I don’t know. I don’t have a witty or intelligent conclusion here. I just feel sad.
Trigger Warning for ED/Body Image issues
So, I just had my first appointment with a physical trainer. Before you give me the side-eye, let me explain. I just renewed my gym membership and as part of the package they include three sessions with a trainer. Last year when I signed up I basically decided to never use the free sessions (mostly because all of the trainers looked scary to me), but this time I thought it might be worth a try. I asked ahead of time which trainer would be most gentle/reasonable/non-psychotic, etc. I got set up with a woman named Sherry who was super nice and open to discussing my ED. I explained that I was not comfortable being weighed or having a weight goal, and that I work out no more than four or five days a week for no more than 45 mins to an hour at a time. She was really understanding and talked about how her daughter, a runner, struggled with ED too. I feel like I really lucked out getting assigned to her instead of one of the big thick-necked muscle-heads who I always see barking at their clients on the treadmill.
Anyway, I was really nervous going into the session and started having a lot of ED thoughts, like “she’s not going to believe that you were anorexic because of how fat you are now,” and “you are going to be so embarrassed because you’re terribly out of shape.” My wise mind knows that I am perfectly within my healthy weight range (like, right square in the middle of it) and I work out regularly, so I’m not out of shape really. But when the ED voice cranks up it is really convincing. I wore my usual gym clothes but threw on a hoodie too, so that the trainer wouldn’t see my enormous wobbly arms and judge me. I drank a lot of water and prayed that I wouldn’t embarrass myself.
We started on the treadmill and she said she just wanted to watch my heart rate for a while. I launched into all kinds of explanations about how I don’t do enough cardio and that’s why I’m a wimp. Well, after fifteen minutes of interval cardio (walking, jogging, uphill, etc.) what she actually said was “wow, you’ve got great endurance. How often are you working out?” My heart rate hadn’t gone out of my target range even once! She seemed genuine and said that most of her clients can’t do half as well as I did. I was totally surprised.

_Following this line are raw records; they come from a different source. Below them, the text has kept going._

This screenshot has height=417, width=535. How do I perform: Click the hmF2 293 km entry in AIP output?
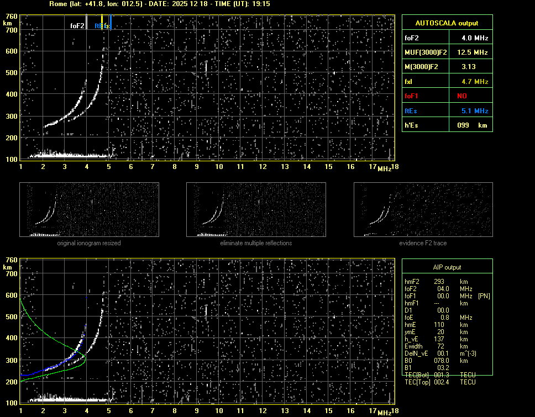pos(439,282)
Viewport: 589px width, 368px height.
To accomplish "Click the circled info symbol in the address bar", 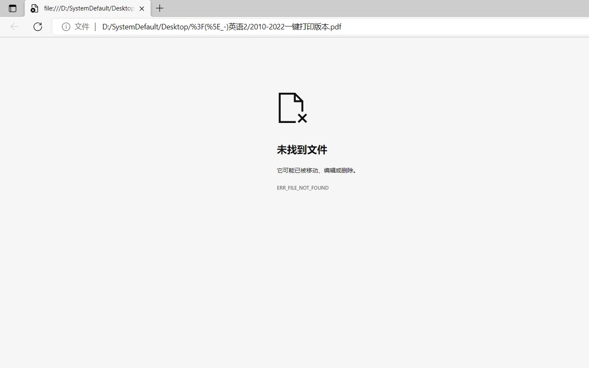I will [66, 26].
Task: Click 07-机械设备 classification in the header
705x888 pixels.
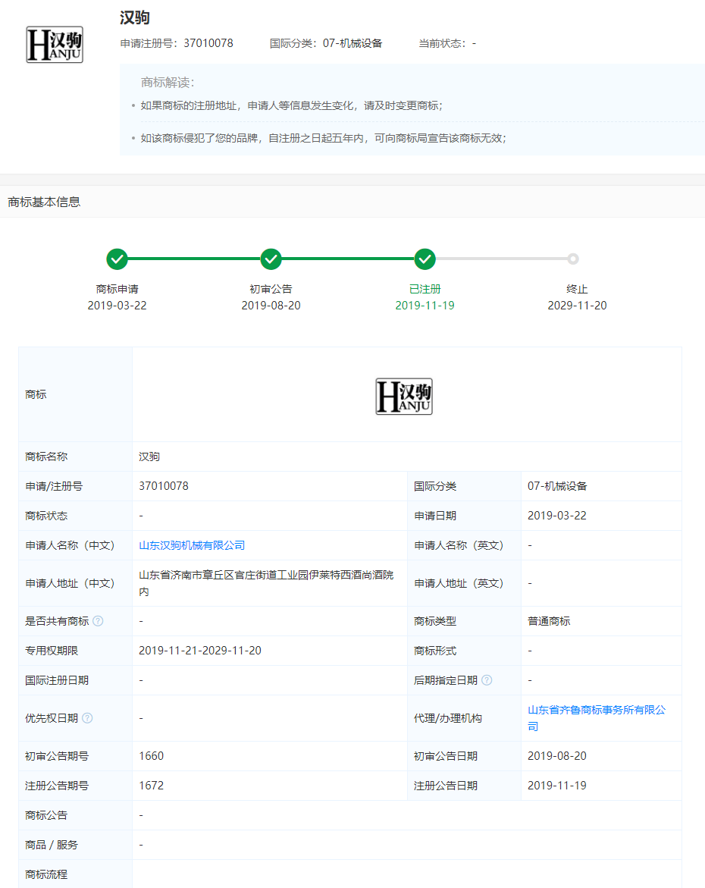Action: click(326, 43)
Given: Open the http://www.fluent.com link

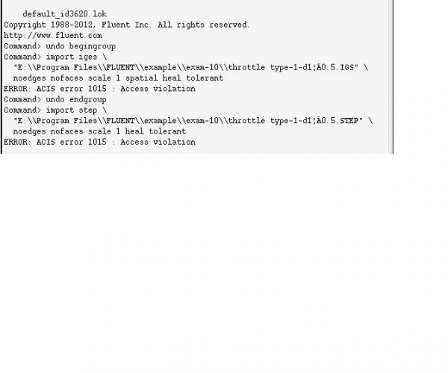Looking at the screenshot, I should [53, 36].
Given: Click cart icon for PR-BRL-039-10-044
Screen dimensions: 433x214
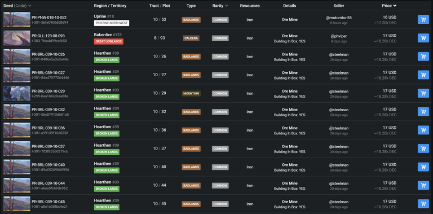Looking at the screenshot, I should click(x=423, y=185).
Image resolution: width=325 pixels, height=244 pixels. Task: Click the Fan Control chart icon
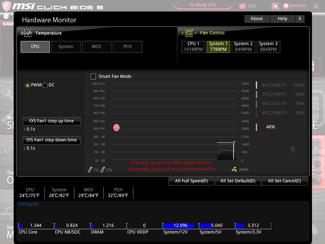pos(189,33)
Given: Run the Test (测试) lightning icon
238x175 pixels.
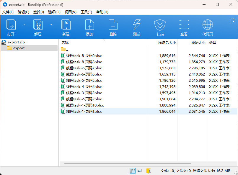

We moved on to arms, starting with a bench press machine, and she warned me that I probably wouldn’t be able to do more than one set of twelve reps at the weight that she’d put it on. She explained that she could barely do three sets at this weight, but the machine didn’t go any lower. Nervously I began my first set, praying I could at least finish it. I ended up doing three sets fairly easily and she said “look, you’re in really good shape already!” I couldn’t believe it. My arms were barely tired! Surprise #2.
Throughout the workout there were several more moments where I had to realize that my self perception and reality are still woefully far apart. As frustrating as this was, I left the session feeling kind of awesome about myself. I really appreciate when my ED voice gets put in its place. It is disturbing to recognize how foreign and how downright abusive an aspect of my own mind can be. At times like these, when I am confronted with reality and how incredibly different it is from what my ED tries to tell me, I find myself stepping back and asking the ED voice “who ARE you and where did you come from?” It finally starts to feel like a separate entity, totally disconnected from my true self, and totally unwelcome in my life. It’s like finally cleaning off a dirty mirror and seeing myself clearly again. Hard to explain, but really good.